### DOCUMENT TEXT
----
To itemize precisely how the literally countless albums and thousands of songs Goodbye the Band has released during its lifespan thus far falls into either or both of these categories would be a dumb, boring thing to do here. It is far more interesting to go listen to virtually any one or ten of those albums, perhaps even chosen at random. HOWEVER – before you do this, and you should – the intent of this press release has in fact been to give proper context for, and then sufficiently describe, the new Goodbye the Band album called The Shape of Vinyl to Come, which manages to transcend the entire context above in one bizarre pile of rapidly-formed genius.

In what is already being described as The October Of The Century by Goodbye The Band from Goodbye the Band on Vimeo

With the title The Shape of Vinyl to Come, John Aquadro references the name of Ornette Coleman's forward-thinking 1959 masterpiece The Shape of Jazz to Come and reframes it as an arch commentary on the morphing state of music media, with an eye cocked towards the question of how musicians perceive their creations will be formatted and consumed in the current uber-digital era. Despite said cocking, the album comes in at 40 minutes, the perfect length for vinyl – a medium that is not likely to change, hence a more literal reading of the title in which it becomes a "joke." Yet within its LP-sized boundaries, The Shape of Vinyl to Come traffics almost exclusively in experiential bends of time, space and compositional decency, magnifying the joke to cosmic proportions and once again proving the serious talent and creativity of our auteur.
----
[Extracted data entries]

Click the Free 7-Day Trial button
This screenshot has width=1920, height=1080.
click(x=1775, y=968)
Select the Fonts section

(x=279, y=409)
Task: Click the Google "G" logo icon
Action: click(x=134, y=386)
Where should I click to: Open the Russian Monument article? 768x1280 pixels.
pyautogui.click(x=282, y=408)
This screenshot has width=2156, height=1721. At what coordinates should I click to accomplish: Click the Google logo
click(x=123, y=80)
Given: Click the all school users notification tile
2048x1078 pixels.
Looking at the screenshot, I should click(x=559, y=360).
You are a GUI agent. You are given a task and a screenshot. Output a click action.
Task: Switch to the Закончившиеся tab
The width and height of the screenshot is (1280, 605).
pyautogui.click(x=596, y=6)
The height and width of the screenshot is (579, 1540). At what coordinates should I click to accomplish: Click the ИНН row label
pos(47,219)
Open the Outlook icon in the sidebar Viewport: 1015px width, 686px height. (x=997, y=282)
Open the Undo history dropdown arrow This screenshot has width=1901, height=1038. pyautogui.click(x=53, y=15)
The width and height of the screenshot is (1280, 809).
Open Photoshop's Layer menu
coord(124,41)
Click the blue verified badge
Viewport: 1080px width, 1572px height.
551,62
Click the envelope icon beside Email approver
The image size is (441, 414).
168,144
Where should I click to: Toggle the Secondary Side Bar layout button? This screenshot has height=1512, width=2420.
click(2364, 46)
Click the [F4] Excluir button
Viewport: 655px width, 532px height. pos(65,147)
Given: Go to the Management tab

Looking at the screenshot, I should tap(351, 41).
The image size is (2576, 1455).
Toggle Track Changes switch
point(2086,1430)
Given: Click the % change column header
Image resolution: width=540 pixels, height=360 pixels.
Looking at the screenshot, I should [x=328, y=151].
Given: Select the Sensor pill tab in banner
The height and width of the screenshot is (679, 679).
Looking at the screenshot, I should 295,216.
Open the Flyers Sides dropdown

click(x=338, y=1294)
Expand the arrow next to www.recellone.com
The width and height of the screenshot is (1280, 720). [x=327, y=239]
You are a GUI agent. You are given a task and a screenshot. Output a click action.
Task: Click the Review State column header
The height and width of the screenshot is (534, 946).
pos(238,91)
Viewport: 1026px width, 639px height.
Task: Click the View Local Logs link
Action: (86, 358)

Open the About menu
----
Summarize the press release in two sentences. The lines are not needed here.

The press release introduces The Shape of Vinyl to Come, a new album by Goodbye the Band whose title, from John Aquadro, references Ornette Coleman's 1959 The Shape of Jazz to Come as a comment on how music media are changing in the digital era. The album runs 40 minutes, a length suited to vinyl, and deals in bends of time, space and compositional decency that the release says prove the talent and creativity of its auteur.